En ville, les Romains consacrent leur matinée aux activités civiques et leurs après-midi à un loisir commun à tous, sans distinction de classe sociale, les bains, ou thermae. Les thermes ont d’abord pour fonction d’assurer l’hygiène publique, et deviennent progressivement l’un des principaux lieux de délassement raffiné , en proposant à la fois soins du corps et plaisirs de l’esprit : sur les jardins des thermes s’ouvrent, bibliothèques, musées, salles de conférence.

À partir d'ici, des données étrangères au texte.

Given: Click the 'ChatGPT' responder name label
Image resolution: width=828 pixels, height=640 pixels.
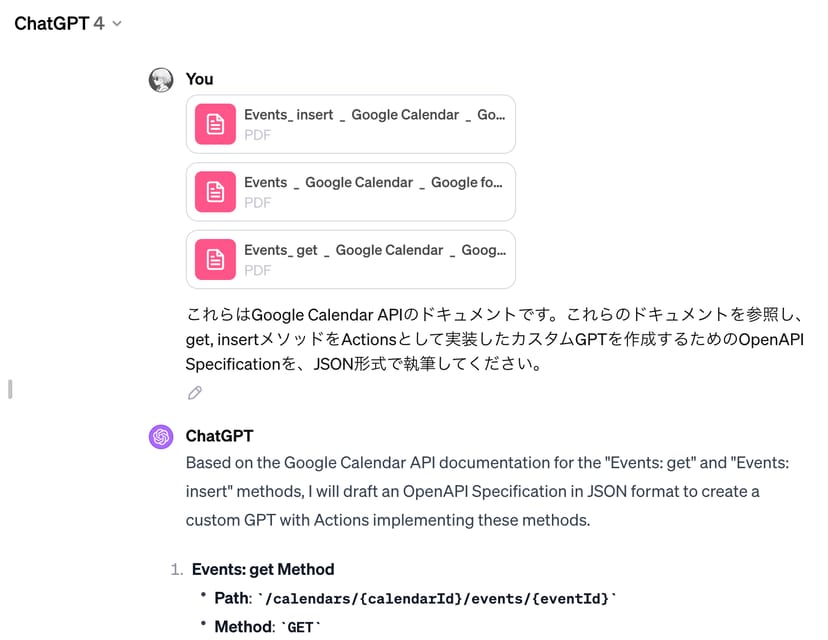Looking at the screenshot, I should pyautogui.click(x=219, y=436).
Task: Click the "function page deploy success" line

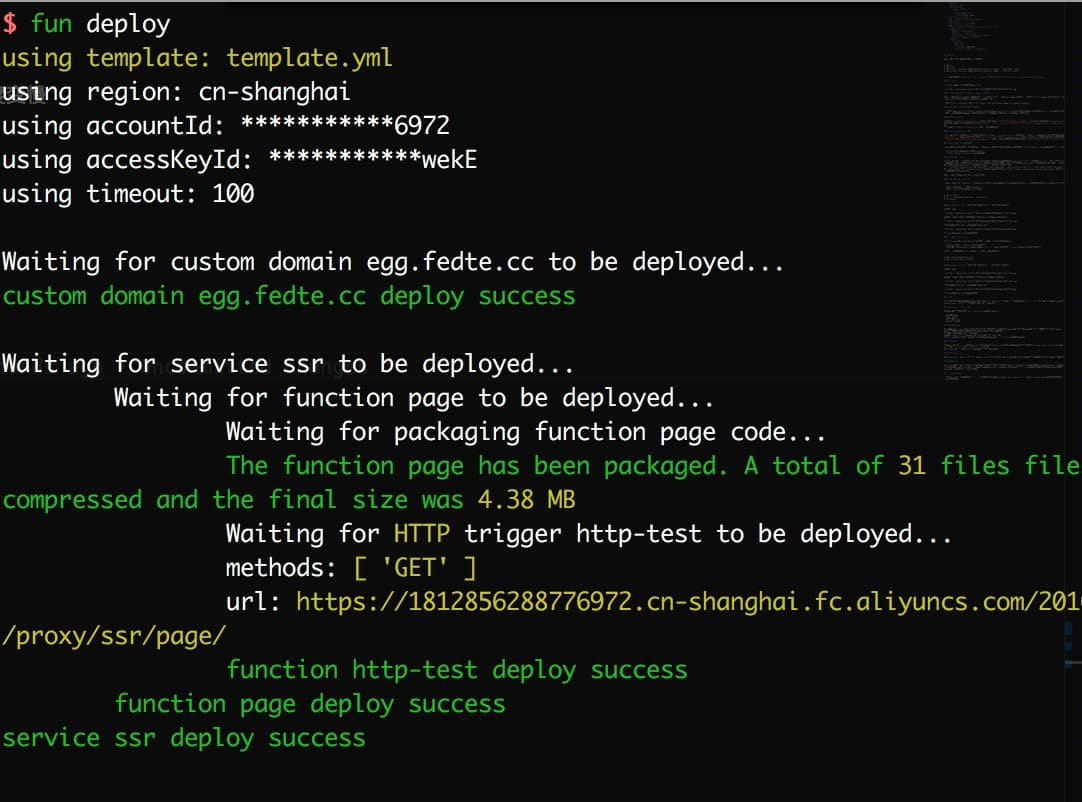Action: [310, 704]
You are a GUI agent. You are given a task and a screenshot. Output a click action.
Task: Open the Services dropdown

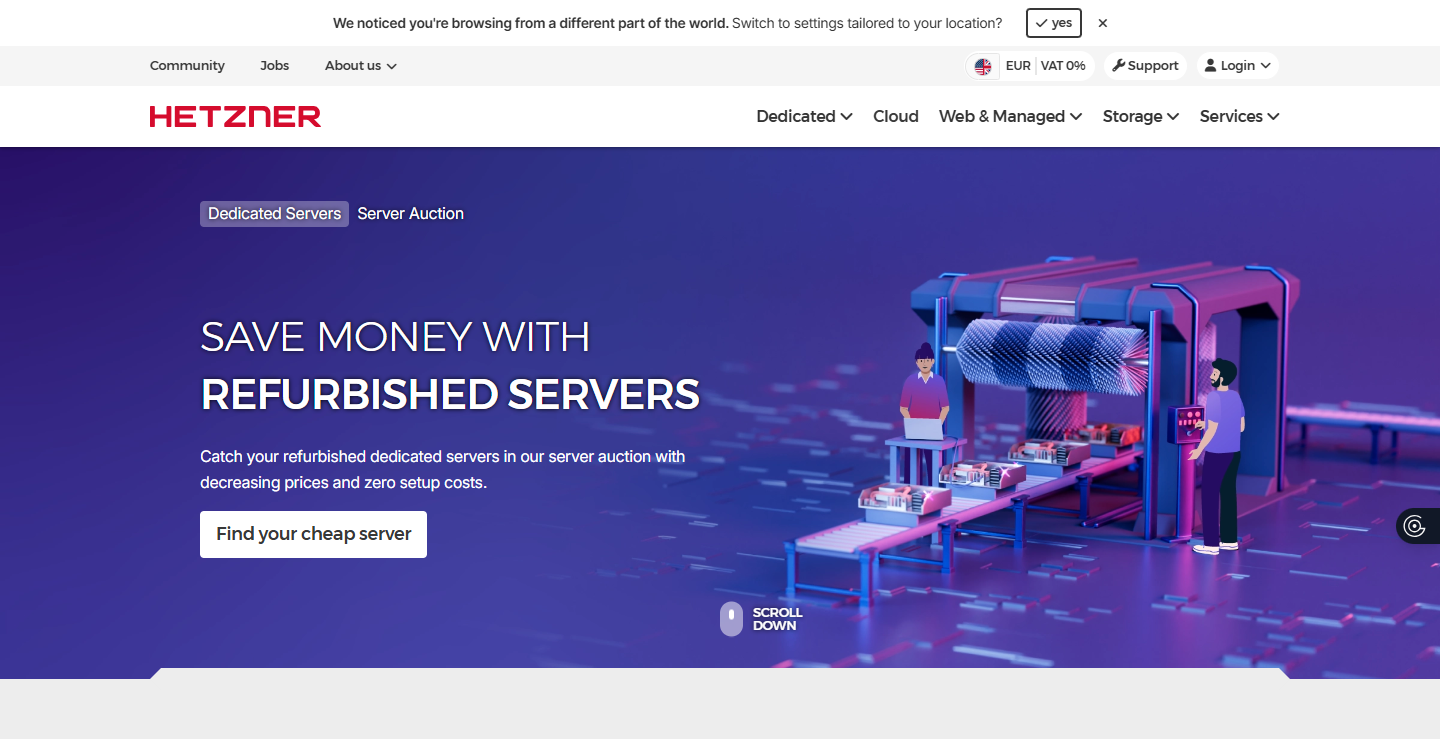(1239, 116)
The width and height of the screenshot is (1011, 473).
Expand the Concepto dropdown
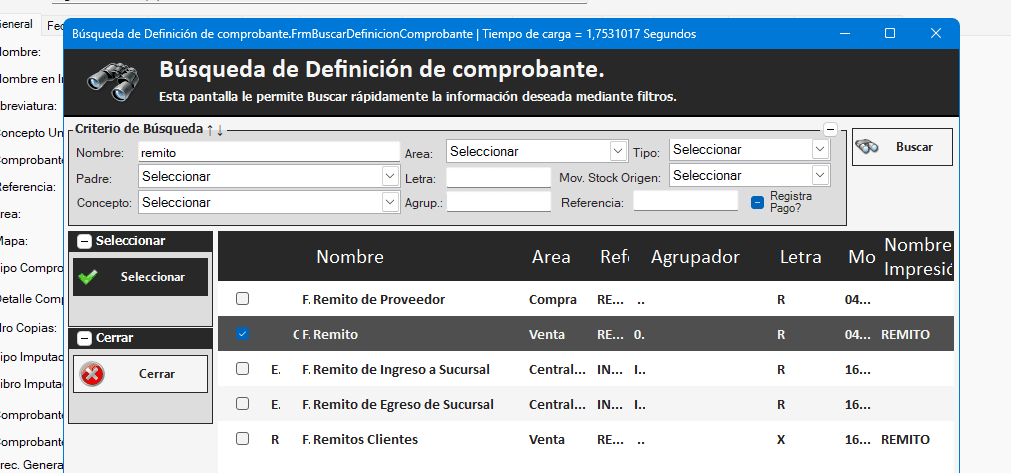389,202
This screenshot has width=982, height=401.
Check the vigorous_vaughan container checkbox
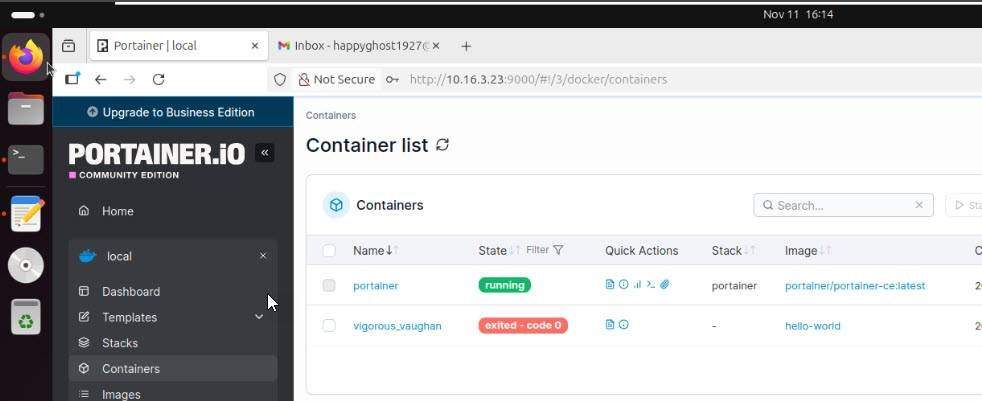[x=329, y=326]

Le Forum est l’espace de la vie civique et du negotium par excellence puisqu’il est la scène de la vie politique : s’y tiennent les réunions, les assemblées du peuple et les tribunaux. Mais la place sert aussi à accueillir les badauds et les oisifs qui s’y promènent, y flânent, y bavardent; c’est aussi un espace dédié à l’otium.

Dans le calendrier romain, certains jours sont fériés (feriae) pour célébrer les fêtes religieuses. C’est l’occasion pour le peuple romain de prendre du repos et de se réjouir en assistant à différents spectacles : courses de char dans les cirques, jeux scéniques donnés dans les théâtres, spectacles variés dans les amphithéâtres (chasses, combats de gladiature, naumachies).

Dans l’histoire morale romaine, la culture de l’effort est importante. Dans les écrits de Caton l’Ancien, garant du mos majorum, l'industria, vertu active du laboureur, a une place centrale : il s’agit de l’art d'utiliser les moindres instants, et tout relâchement est une «rouille» qui ôte à l'âme son ressort.

Complète les phrases avec des mots dérivés de negotium ou otium.- Après une discussion animée, il a mené à bien ses ______________________ .- Cette personne ne fait rien de ses journées; elle vit dans l’ ________________.- Ce marchand a fait de bonnes affaires. C’est un excellent _______________ .

Traduis et explique cette expression : « in otio de negotiis cogitare ». Commente cette citation de Cicéron extraite de Pour Plancius, XXVII, 66.Ecquid ego dicam de occupatis meis temporibus, cui fuerit ne otium quidem umquam otiosum? Que dirai-je de mes occupations, moi qui, dans mon repos même, ne suis jamais resté oisif?